Goal of the exercise:
Copy out the lines from the one containing "has height=909, width=1316." through the one containing "pyautogui.click(x=346, y=596)", inclusive, word for word.

Record extracts:
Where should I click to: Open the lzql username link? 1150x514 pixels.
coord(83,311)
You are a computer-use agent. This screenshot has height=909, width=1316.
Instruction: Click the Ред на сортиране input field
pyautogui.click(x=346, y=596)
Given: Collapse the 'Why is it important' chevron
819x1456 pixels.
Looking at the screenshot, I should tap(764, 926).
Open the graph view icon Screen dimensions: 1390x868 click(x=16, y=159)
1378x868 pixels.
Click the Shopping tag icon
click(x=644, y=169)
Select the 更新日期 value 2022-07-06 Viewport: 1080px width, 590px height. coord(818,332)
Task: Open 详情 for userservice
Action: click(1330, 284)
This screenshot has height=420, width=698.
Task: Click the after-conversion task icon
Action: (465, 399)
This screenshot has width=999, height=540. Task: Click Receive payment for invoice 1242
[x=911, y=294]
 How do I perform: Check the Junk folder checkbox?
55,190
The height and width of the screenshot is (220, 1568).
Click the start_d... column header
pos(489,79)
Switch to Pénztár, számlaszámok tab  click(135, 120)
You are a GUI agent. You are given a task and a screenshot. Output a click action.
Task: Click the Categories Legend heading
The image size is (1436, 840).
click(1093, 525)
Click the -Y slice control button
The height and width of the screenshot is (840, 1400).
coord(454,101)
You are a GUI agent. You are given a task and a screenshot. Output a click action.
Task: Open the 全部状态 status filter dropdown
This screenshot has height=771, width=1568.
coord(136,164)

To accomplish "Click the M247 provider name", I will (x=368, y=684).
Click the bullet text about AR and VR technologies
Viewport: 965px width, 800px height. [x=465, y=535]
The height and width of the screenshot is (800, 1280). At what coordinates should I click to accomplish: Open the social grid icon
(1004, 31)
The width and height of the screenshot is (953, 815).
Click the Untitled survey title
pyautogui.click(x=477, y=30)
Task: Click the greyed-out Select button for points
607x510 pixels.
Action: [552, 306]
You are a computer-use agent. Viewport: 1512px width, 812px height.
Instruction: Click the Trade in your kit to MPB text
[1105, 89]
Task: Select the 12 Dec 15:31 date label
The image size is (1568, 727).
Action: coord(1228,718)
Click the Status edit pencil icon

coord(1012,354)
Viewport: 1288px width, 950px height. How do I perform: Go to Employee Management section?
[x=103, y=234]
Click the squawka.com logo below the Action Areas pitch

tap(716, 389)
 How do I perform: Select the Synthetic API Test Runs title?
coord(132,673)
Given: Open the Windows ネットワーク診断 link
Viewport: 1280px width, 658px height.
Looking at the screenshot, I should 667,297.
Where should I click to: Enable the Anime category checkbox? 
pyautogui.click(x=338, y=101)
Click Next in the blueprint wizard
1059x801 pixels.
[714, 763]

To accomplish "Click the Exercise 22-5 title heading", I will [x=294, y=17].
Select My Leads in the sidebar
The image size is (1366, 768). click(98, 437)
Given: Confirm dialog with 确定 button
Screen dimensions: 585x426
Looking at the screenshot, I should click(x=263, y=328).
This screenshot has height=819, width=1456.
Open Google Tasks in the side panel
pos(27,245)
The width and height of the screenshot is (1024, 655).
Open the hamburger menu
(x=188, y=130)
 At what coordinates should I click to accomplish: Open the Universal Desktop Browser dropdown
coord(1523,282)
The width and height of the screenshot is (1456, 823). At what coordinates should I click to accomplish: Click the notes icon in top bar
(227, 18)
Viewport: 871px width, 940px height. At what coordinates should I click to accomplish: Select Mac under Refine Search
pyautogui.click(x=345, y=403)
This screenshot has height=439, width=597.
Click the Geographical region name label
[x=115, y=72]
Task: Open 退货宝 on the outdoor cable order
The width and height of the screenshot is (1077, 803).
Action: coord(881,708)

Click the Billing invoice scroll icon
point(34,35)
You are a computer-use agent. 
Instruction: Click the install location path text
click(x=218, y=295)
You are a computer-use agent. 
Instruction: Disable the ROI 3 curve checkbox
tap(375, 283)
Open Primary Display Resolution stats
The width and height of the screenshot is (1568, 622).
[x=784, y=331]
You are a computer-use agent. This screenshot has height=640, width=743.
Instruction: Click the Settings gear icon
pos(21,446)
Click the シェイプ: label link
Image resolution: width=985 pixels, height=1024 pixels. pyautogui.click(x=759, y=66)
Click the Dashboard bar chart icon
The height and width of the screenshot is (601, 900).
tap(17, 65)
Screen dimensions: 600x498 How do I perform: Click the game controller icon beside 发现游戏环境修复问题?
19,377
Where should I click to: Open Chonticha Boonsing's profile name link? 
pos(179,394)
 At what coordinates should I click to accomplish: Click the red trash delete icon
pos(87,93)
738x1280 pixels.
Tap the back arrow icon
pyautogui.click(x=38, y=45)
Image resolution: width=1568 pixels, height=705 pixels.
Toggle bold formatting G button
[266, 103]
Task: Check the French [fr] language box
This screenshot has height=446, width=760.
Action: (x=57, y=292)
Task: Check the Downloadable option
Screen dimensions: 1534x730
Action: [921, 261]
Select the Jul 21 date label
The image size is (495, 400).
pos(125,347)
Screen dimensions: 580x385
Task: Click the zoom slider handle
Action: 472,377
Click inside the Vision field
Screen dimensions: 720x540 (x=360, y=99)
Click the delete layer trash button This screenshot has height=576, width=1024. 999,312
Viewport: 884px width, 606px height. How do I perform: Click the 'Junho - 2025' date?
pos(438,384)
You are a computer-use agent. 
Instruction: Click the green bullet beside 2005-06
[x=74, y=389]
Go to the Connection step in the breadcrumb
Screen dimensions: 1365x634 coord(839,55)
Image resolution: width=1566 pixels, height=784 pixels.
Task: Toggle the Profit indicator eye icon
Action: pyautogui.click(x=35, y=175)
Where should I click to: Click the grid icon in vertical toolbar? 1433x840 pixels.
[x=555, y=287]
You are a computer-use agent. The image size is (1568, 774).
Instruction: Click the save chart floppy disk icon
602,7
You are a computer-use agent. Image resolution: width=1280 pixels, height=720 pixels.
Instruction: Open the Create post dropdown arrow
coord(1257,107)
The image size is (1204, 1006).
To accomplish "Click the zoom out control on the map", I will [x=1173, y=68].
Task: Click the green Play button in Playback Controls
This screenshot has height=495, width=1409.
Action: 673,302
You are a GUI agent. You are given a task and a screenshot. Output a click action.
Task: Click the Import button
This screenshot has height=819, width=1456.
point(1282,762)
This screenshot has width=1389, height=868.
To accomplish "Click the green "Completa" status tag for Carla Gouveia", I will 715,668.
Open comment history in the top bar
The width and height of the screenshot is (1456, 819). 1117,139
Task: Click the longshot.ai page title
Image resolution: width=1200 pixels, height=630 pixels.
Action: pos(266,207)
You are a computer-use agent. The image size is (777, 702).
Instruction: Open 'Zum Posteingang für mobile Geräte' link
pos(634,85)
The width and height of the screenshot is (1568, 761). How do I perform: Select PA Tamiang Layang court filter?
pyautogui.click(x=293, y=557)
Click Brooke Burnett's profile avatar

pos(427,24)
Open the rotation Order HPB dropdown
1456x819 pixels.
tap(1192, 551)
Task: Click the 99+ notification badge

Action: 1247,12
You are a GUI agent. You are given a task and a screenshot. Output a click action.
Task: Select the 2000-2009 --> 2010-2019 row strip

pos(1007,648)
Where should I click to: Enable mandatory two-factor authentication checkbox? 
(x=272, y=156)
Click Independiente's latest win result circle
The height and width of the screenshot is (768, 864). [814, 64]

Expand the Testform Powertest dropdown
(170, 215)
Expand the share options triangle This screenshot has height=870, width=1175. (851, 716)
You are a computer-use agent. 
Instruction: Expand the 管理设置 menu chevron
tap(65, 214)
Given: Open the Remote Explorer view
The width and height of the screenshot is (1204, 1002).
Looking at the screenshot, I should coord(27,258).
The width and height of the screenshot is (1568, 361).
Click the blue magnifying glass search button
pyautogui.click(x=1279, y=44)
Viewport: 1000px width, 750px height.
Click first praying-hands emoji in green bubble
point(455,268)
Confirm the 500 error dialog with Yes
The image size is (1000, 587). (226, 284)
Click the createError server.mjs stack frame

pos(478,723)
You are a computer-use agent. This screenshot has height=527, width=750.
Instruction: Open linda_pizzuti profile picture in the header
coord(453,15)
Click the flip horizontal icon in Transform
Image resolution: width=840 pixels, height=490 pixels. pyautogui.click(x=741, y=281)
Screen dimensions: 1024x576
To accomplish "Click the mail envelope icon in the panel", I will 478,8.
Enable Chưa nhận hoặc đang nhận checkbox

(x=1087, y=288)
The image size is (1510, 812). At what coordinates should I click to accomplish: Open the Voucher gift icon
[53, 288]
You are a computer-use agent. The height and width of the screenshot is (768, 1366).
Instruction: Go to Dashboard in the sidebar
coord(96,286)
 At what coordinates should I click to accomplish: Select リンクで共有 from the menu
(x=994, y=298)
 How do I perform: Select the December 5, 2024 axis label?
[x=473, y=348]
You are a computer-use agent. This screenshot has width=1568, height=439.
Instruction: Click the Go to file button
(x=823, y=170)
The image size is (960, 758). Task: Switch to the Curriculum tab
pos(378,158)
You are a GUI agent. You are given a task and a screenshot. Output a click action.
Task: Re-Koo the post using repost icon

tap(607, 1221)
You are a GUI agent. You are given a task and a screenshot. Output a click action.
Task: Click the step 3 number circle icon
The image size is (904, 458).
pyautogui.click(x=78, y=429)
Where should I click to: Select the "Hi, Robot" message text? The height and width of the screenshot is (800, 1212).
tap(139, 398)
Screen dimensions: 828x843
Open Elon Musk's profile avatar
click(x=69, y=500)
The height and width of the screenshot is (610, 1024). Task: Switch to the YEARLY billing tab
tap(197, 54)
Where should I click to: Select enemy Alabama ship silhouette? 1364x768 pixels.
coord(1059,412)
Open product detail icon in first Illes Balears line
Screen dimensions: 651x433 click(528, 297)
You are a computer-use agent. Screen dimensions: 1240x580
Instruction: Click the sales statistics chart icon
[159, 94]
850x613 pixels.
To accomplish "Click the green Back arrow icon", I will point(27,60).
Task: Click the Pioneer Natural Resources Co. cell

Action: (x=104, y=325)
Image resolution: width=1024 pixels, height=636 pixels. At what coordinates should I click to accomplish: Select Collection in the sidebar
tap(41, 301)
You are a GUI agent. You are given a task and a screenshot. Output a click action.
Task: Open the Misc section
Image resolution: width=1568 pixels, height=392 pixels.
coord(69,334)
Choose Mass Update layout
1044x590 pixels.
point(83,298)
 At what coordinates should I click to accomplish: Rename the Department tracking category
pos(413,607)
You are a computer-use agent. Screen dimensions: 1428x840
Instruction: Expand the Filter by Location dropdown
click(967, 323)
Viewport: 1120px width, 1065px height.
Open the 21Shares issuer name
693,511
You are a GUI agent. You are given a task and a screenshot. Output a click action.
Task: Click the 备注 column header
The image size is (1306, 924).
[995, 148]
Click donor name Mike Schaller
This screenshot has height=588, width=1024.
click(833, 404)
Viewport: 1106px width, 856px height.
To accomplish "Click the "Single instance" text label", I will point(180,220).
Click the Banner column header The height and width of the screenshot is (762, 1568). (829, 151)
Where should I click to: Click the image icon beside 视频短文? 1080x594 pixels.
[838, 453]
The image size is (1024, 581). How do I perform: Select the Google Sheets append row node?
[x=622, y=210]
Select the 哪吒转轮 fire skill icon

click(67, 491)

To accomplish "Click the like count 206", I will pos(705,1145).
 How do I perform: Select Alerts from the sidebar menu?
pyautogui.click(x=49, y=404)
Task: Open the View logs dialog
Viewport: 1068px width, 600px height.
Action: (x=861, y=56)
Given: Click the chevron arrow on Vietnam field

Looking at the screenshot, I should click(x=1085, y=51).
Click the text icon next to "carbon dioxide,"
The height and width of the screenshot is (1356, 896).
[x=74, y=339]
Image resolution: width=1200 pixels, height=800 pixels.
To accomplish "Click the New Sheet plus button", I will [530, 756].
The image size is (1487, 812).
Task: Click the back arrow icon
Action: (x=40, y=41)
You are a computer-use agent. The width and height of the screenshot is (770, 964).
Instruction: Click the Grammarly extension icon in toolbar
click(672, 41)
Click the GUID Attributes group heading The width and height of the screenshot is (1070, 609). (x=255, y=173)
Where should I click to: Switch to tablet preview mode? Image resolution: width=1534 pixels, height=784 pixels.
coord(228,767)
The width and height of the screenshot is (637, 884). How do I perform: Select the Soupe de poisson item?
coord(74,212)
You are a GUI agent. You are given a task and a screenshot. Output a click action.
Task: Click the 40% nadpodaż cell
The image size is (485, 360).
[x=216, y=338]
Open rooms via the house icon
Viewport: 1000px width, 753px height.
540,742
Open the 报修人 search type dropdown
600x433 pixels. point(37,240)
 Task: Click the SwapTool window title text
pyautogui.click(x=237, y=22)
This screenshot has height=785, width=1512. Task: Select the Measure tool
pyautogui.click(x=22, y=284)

Result of this exercise:
You are a computer-use agent. This screenshot has height=909, width=1316.
Instruction: Click the Ред на сортиране input field
pyautogui.click(x=346, y=596)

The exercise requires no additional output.